There are no plans to change the Senate's filibuster rules, regardless of President Trump's urging, Sen. McConnell told The Hill on Friday.
"Senate rules are a matter for the Senate, and a lot of other people have opinions," McConnell said, per The Hill. "We've already adopted the rules for this Congress at the beginning of the year.
"Basically we didn't adopt any, because in the Senate, rules are permanent. Unlike the House, which every two year adopts a new set of rules, we don't."
President Trump wanted the Senate Republicans to work to strip Democrats of the ability to filibuster, including using the "nuclear option" to push his Supreme Court nominee through.
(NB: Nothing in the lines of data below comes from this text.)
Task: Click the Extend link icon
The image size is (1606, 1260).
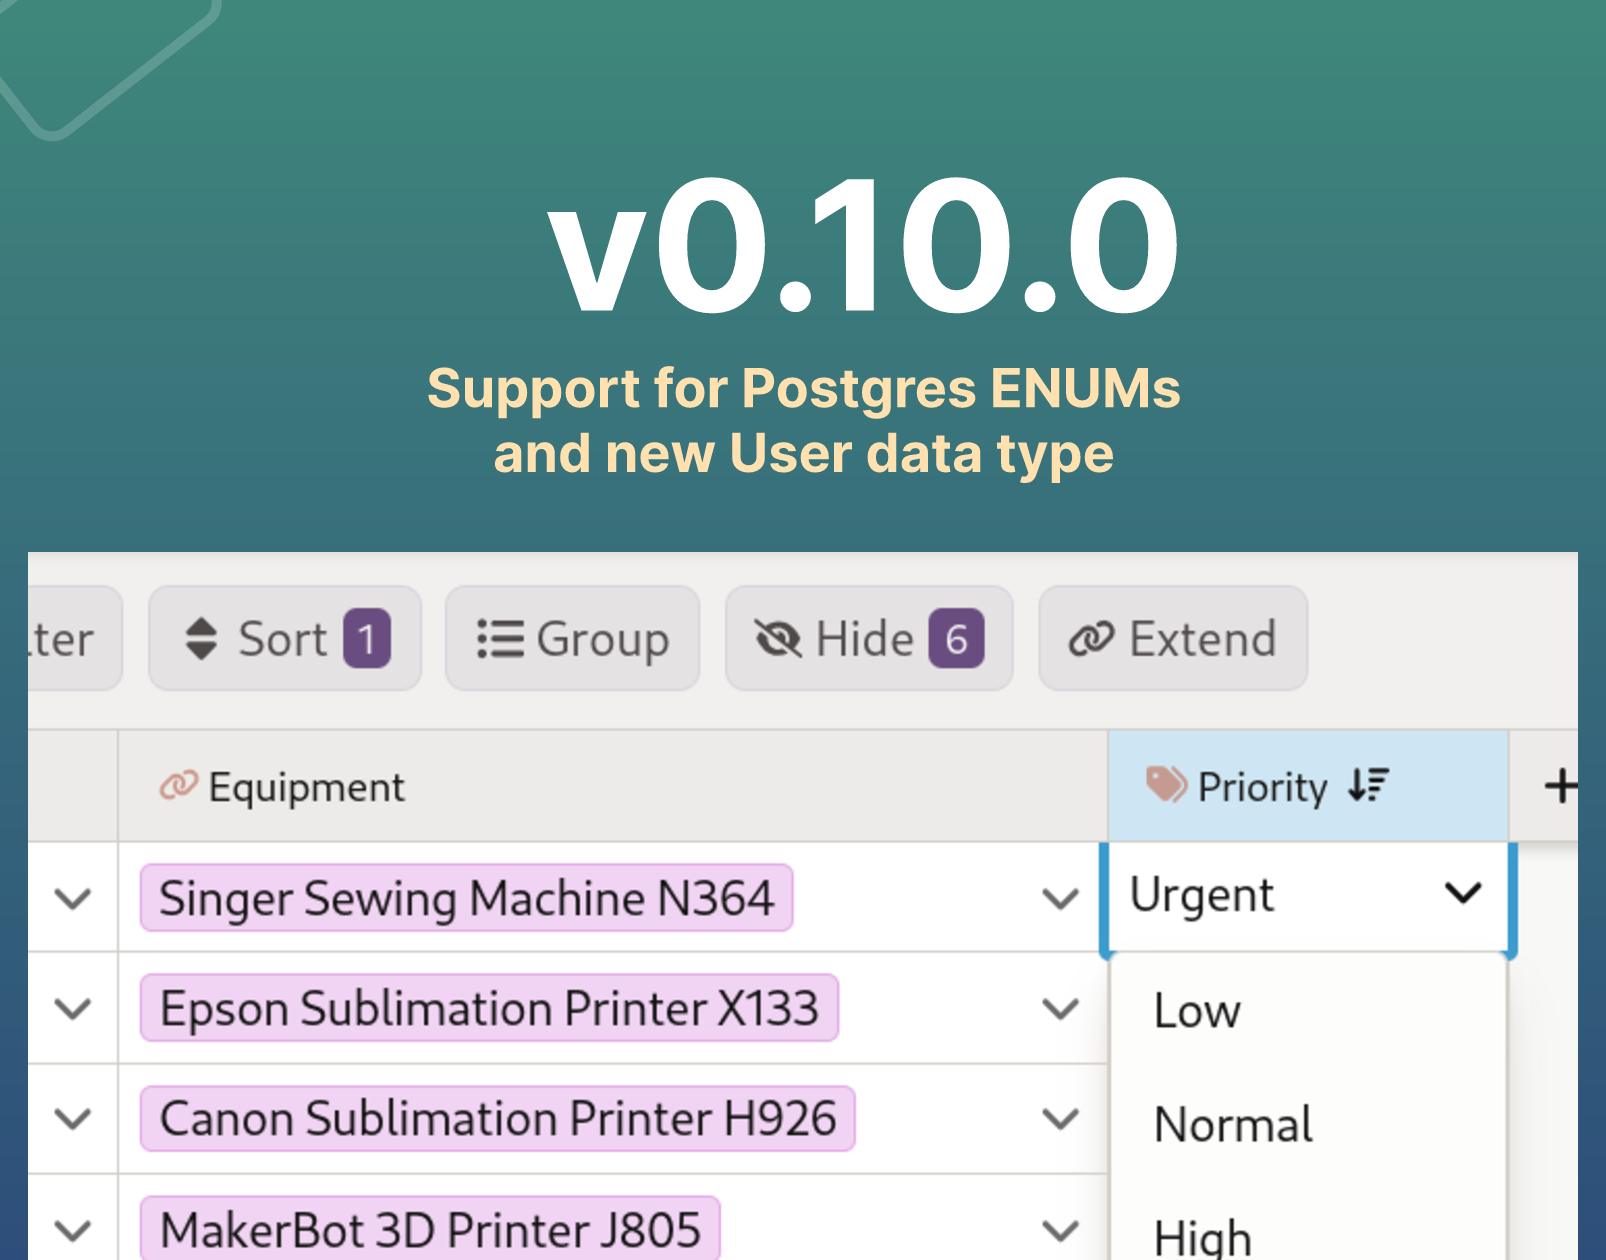Action: pyautogui.click(x=1091, y=639)
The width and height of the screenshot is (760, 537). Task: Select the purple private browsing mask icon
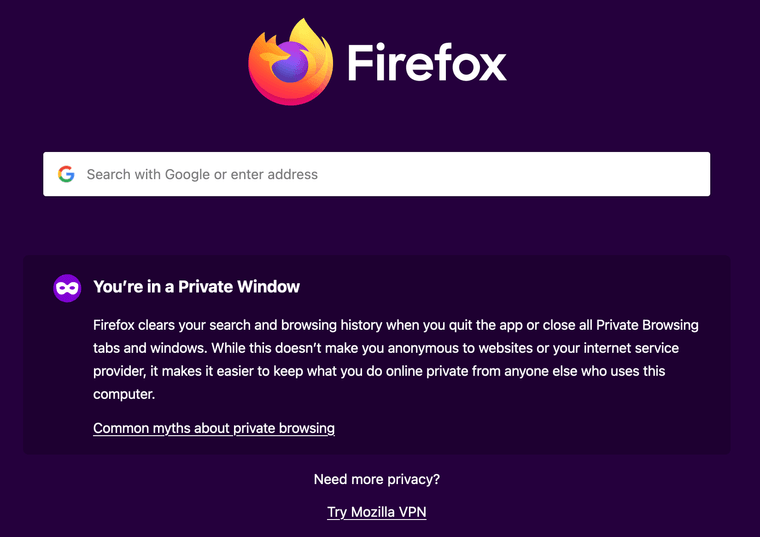click(x=67, y=288)
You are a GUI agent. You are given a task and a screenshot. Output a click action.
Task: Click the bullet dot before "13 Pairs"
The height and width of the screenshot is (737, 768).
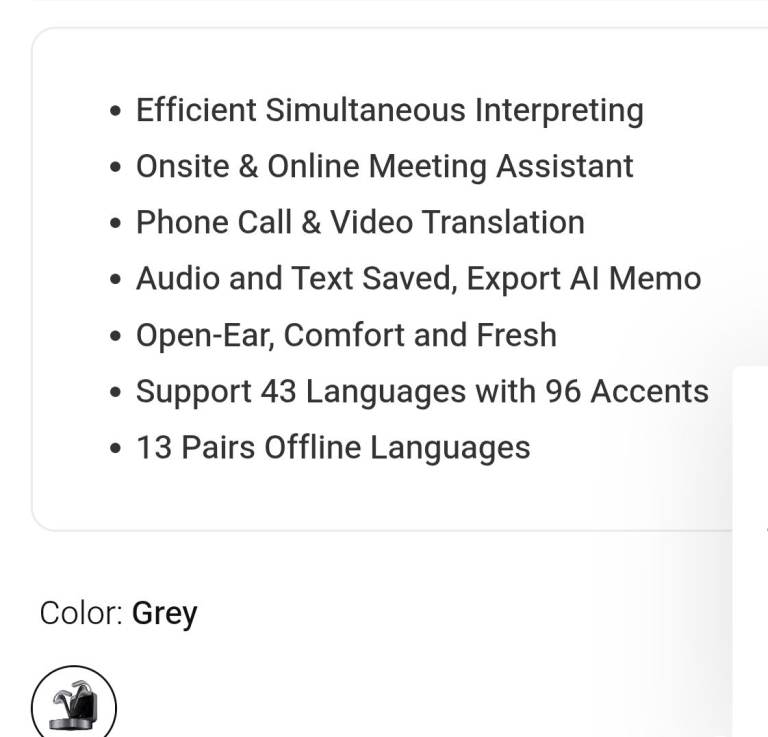point(117,448)
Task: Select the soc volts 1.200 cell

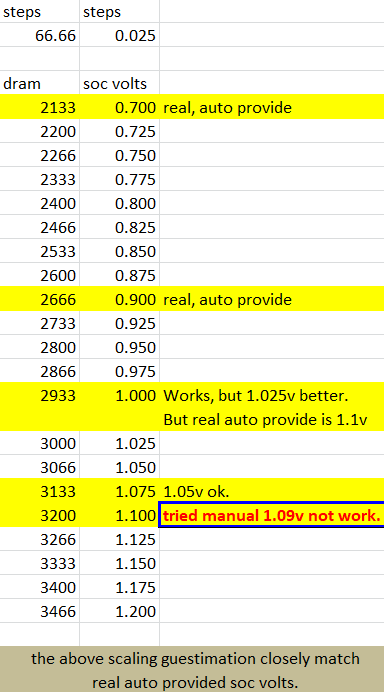Action: (x=120, y=611)
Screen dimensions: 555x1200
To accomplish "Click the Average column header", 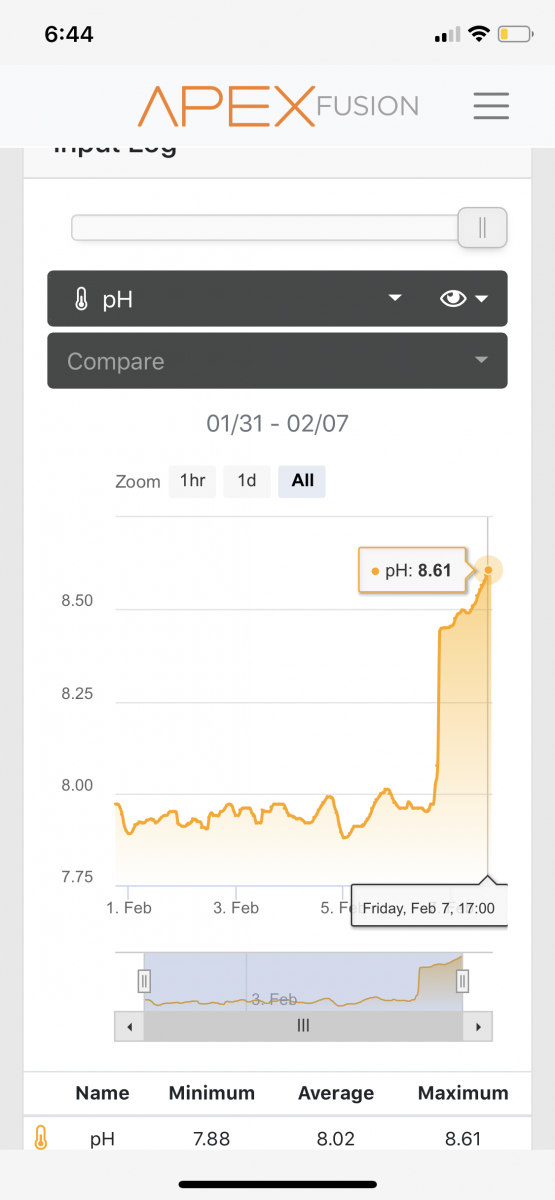I will tap(336, 1093).
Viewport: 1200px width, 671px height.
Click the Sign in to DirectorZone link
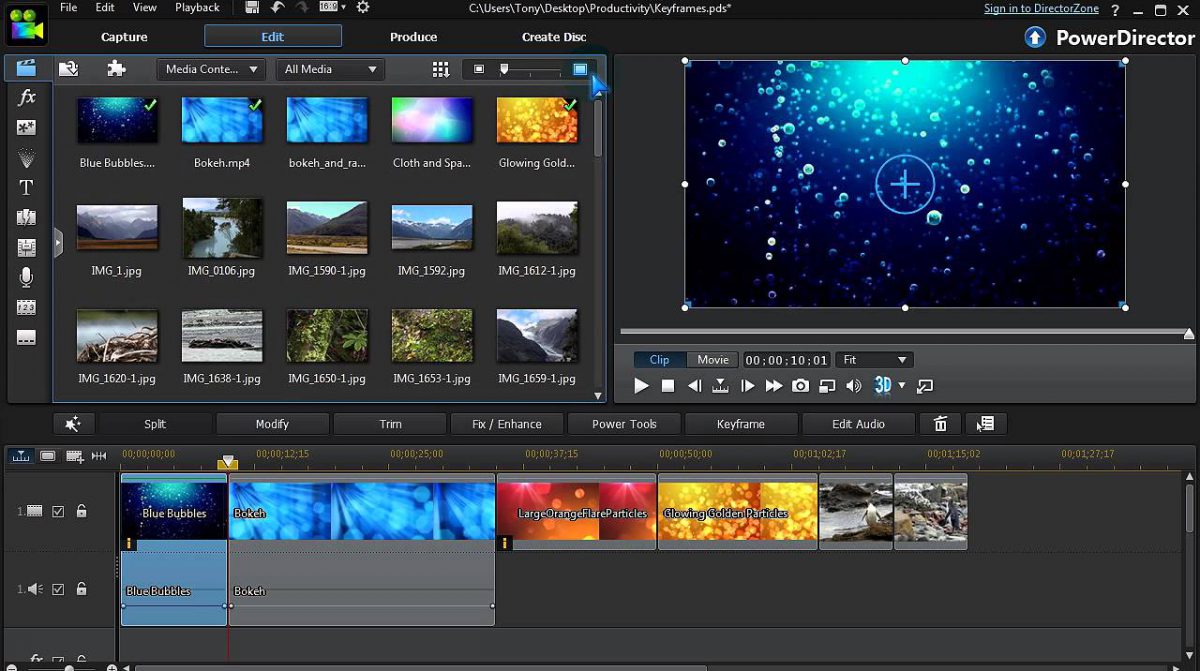click(1041, 8)
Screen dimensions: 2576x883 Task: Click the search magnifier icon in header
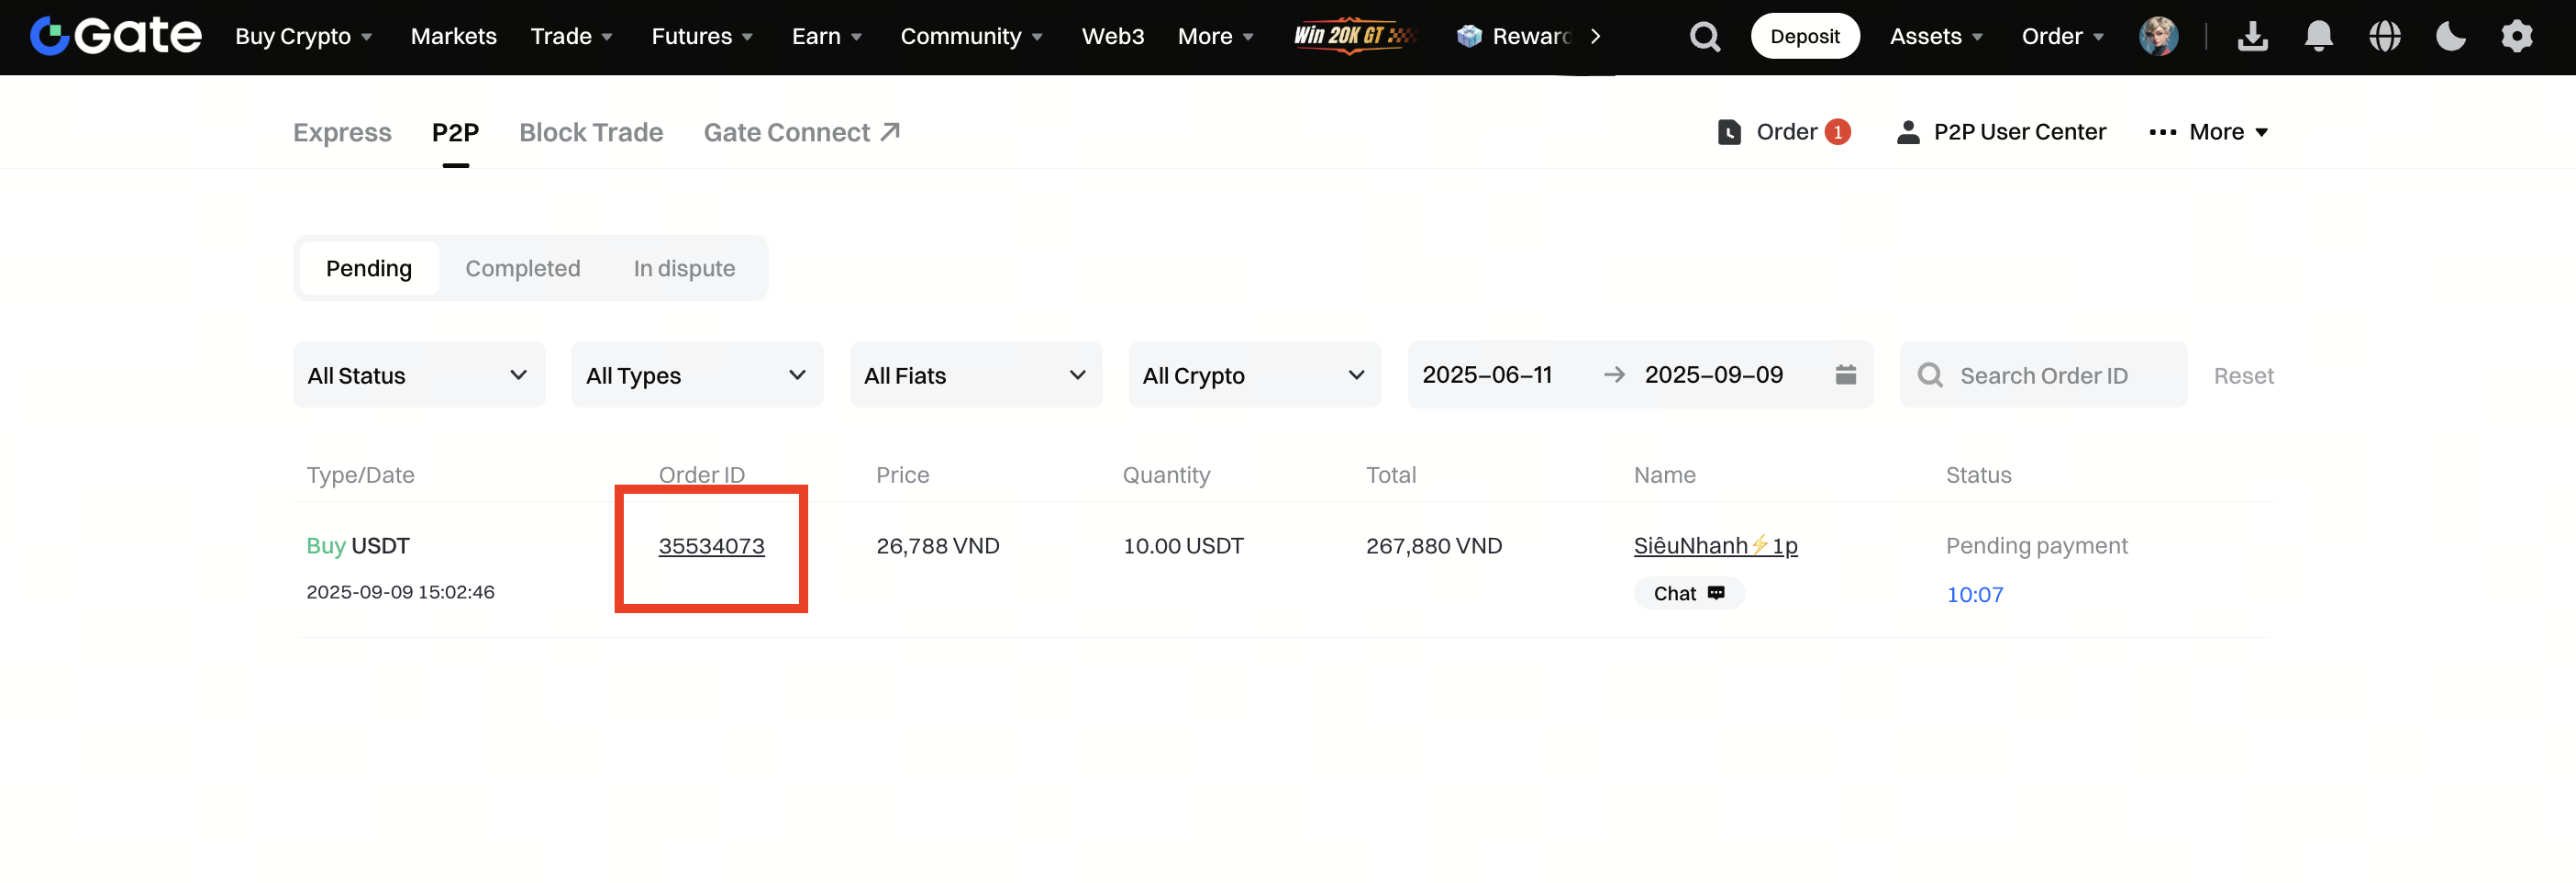[1704, 37]
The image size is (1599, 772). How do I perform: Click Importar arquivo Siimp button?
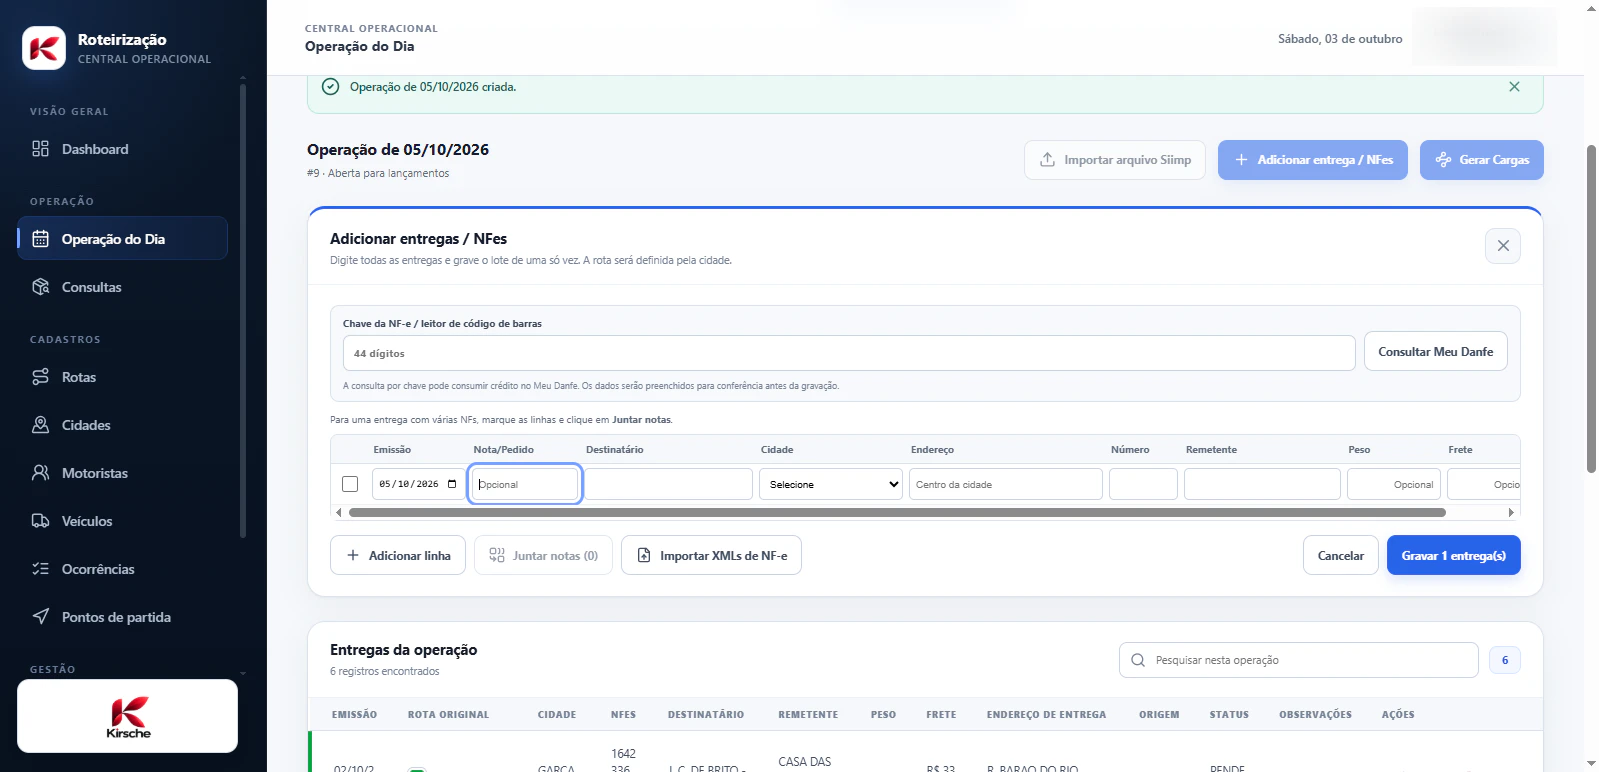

"I would" ask Sen. McConnell to use the nuclear option, President Trump told "Hannity" on Thursday night. "We have obstructionists."
Former Senate Majority Leader, the retired Harry Reid, D-Nev., infamously used the "nuclear option" in 2013 – requiring merely a simple majority vote in the Senate (51-49) vs. two-thirds vote (67-33) – to help push President Barack Obama's appointees at the start of his final term.
"It takes 67 votes to change the rules in the Senate," Sen. McConnell told The Hill. "We saw one rather conspicuous exception to that a few years ago, but no we don't have any current plans on the rules."